── Фрагмент текста

Мое отношение к миру и культуре сложилось по меньшей мере четверть века назад и с тех пор существенных изменений не претерпело. Основополагающую роль в этом моем зрелом понимании сыграл Михаил Михайлович Бахтин, которого я разыскал в ссылке в 1960 году, — до этого он считался умершим. Бахтин являл собой уникальное и вместе с тем совершенно естественное звено между русской культурой конца XIX — начала XX веков (он лично знал Н. Бердяева, В. Розанова, С. Булгакова) и культурой современной. Он и передал мне, так сказать, некий духовный завет. Примерно за два года знакомства с ним мое восприятие мира претерпело колоссальные изменения — я тогда даже не отдавал себе в этом отчета. И многое из того, что сейчас говорится и пишется, стало мне ясно уже тогда, четверть века назад.

────
── Раздел данных

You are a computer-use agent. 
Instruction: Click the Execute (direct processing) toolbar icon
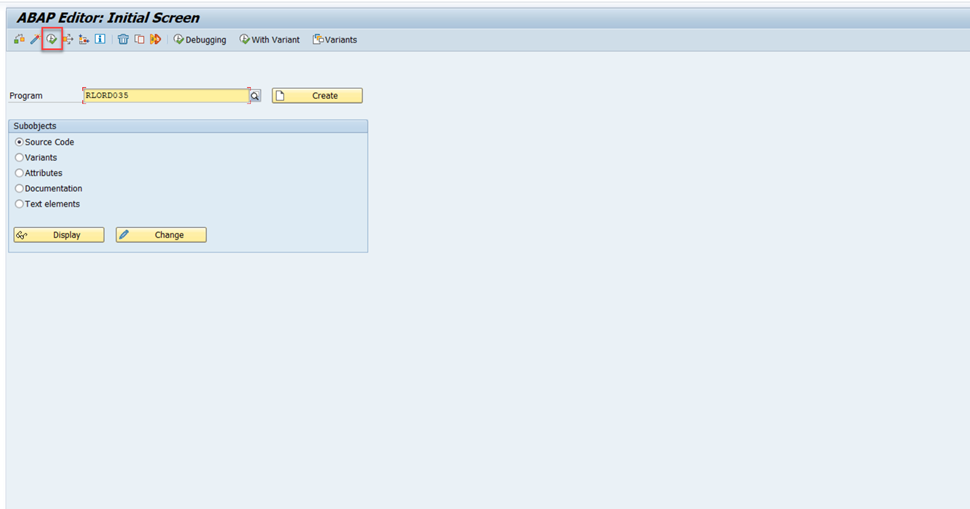pos(52,40)
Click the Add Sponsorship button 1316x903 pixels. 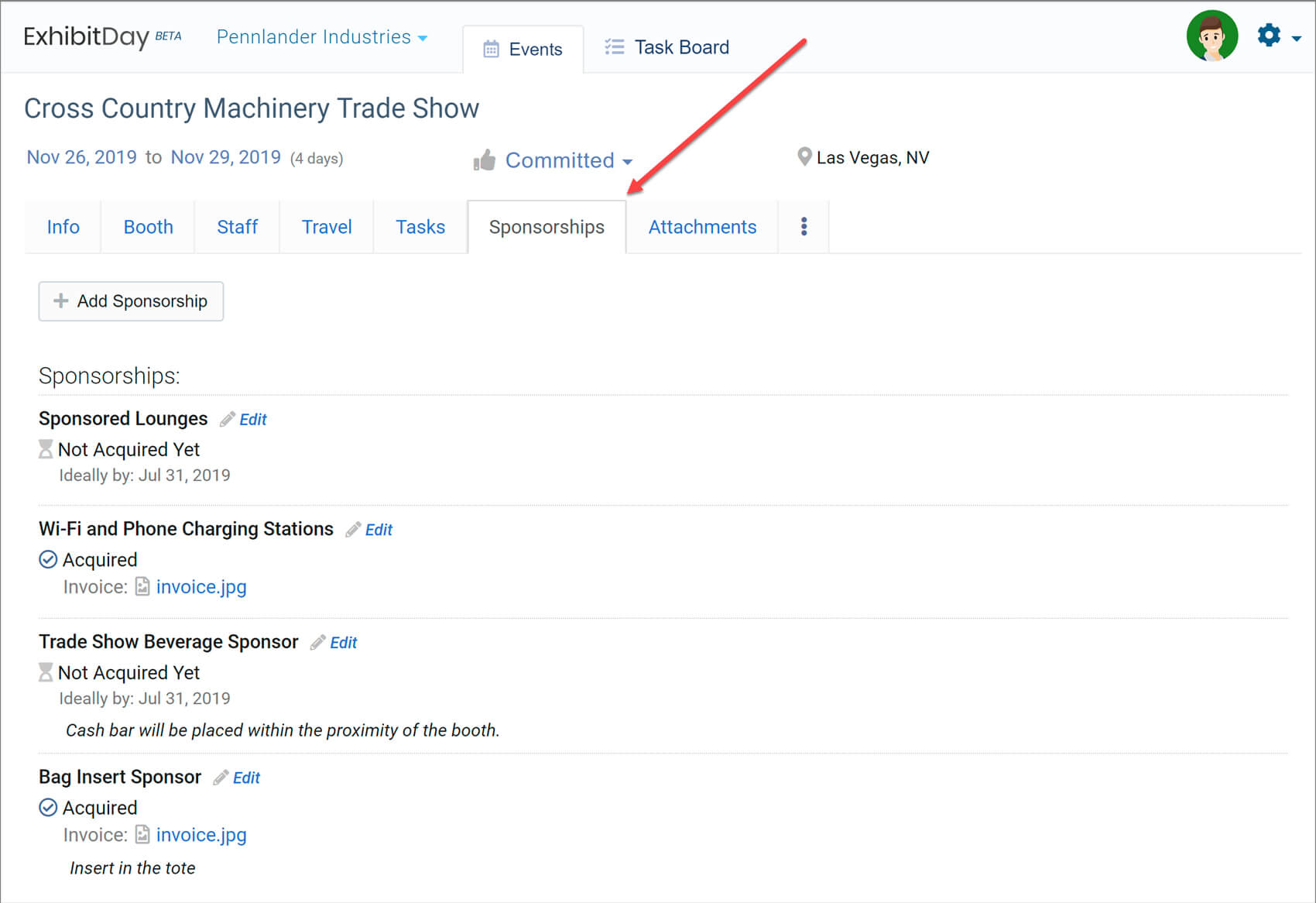[x=130, y=301]
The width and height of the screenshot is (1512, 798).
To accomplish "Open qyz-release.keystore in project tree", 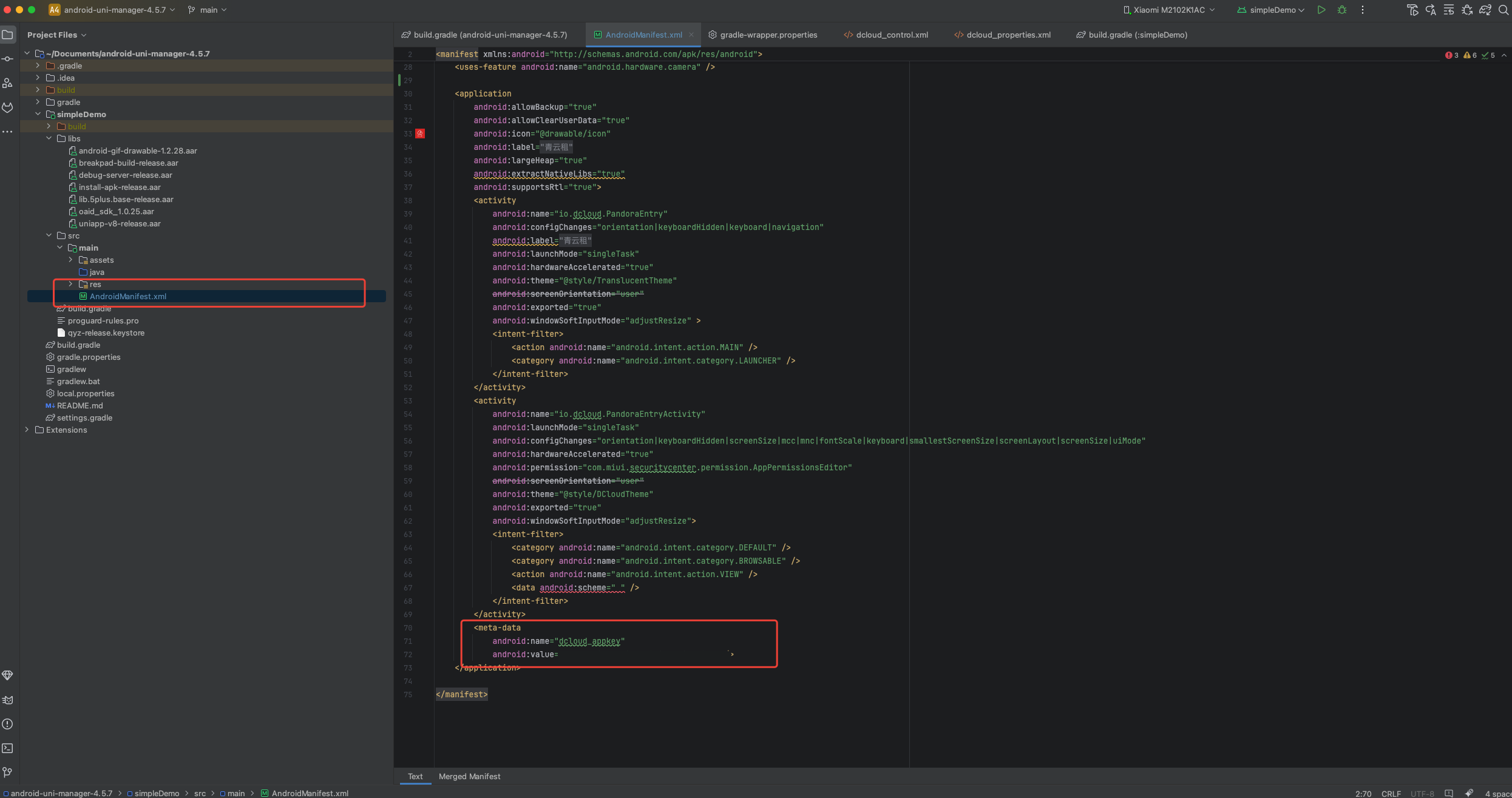I will (106, 333).
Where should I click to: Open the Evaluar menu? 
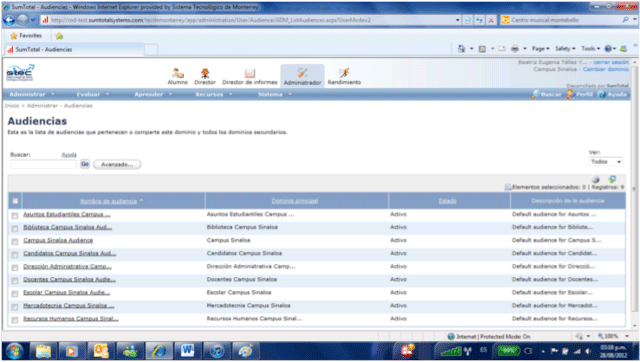click(93, 94)
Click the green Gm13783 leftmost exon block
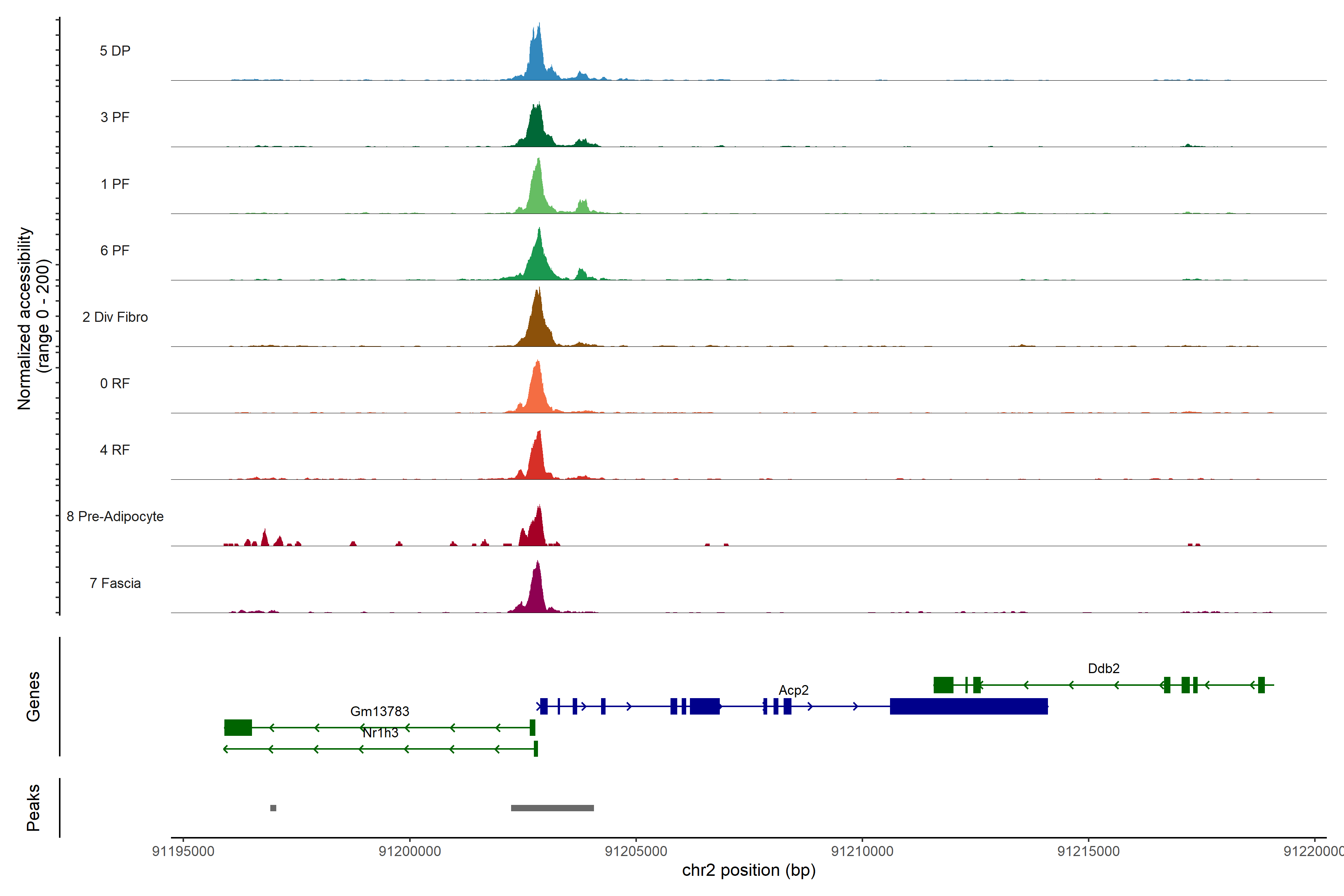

────

◆ Задания
- A) Ответьте по фрагменту о Бахтине:
(i) В каком году автор разыскал Бахтина в ссылке?
(ii) Кого из деятелей русской культуры Бахтин знал лично?
(iii) За какой срок знакомства с Бахтиным восприятие мира у автора претерпело колоссальные изменения?
- B) Перепишите дословно из фрагмента о Бахтине отрывок, начиная со слов «Мое отношение к» и заканчивая словами «четверть века назад.».
Строки здесь никакой роли не играют.

◆ Ответы
- A)
(i) В 1960 году.
(ii) Н. Бердяева, В. Розанова и С. Булгакова.
(iii) Примерно за два года.

- B)
Мое отношение к миру и культуре сложилось по меньшей мере четверть века назад и с тех пор существенных изменений не претерпело. Основополагающую роль в этом моем зрелом понимании сыграл Михаил Михайлович Бахтин, которого я разыскал в ссылке в 1960 году, — до этого он считался умершим. Бахтин являл собой уникальное и вместе с тем совершенно естественное звено между русской культурой конца XIX — начала XX веков (он лично знал Н. Бердяева, В. Розанова, С. Булгакова) и культурой современной. Он и передал мне, так сказать, некий духовный завет. Примерно за два года знакомства с ним мое восприятие мира претерпело колоссальные изменения — я тогда даже не отдавал себе в этом отчета. И многое из того, что сейчас говорится и пишется, стало мне ясно уже тогда, четверть века назад.